◆ Problem details: In the records, take the stretch from "This screenshot has width=1099, height=499." through "Action: click(x=1056, y=78)" and rewrite it with "Help" changed to "Settings", keeping everything else the same. Leave the pictures out of your answer.

◆ Materials provided:
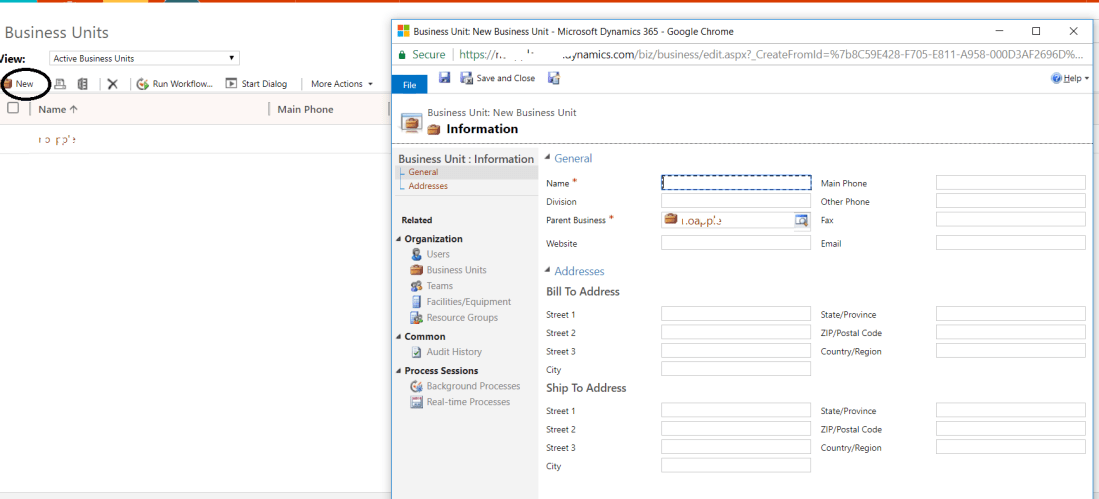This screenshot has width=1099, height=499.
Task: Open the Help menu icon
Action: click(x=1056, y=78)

---

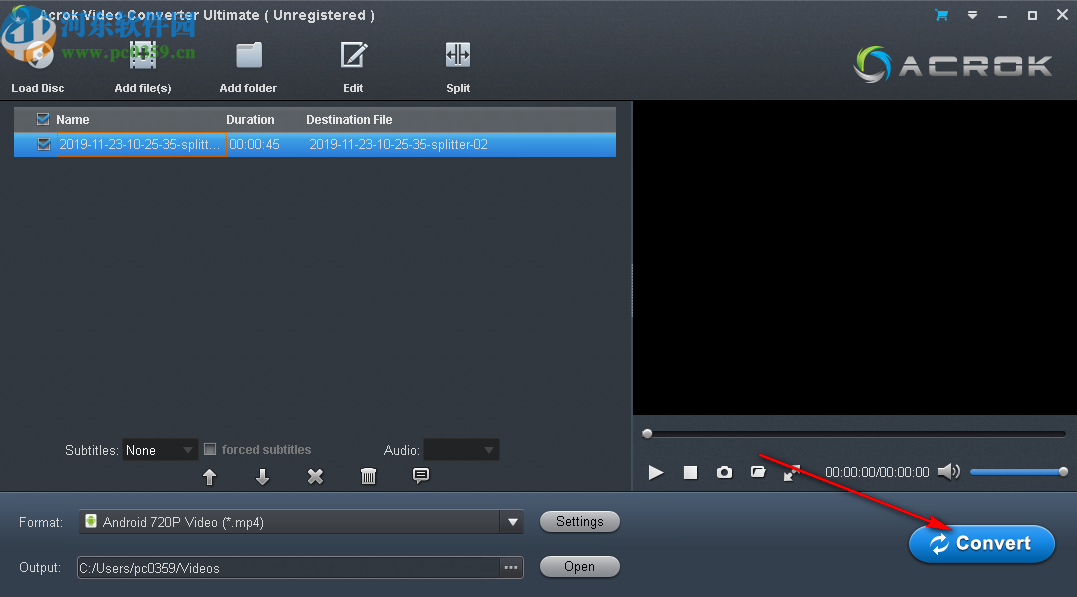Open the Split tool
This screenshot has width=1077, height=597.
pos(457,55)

◆ Expected answer:
This screenshot has width=1099, height=499.
Task: Open the Settings menu icon
Action: click(x=1056, y=78)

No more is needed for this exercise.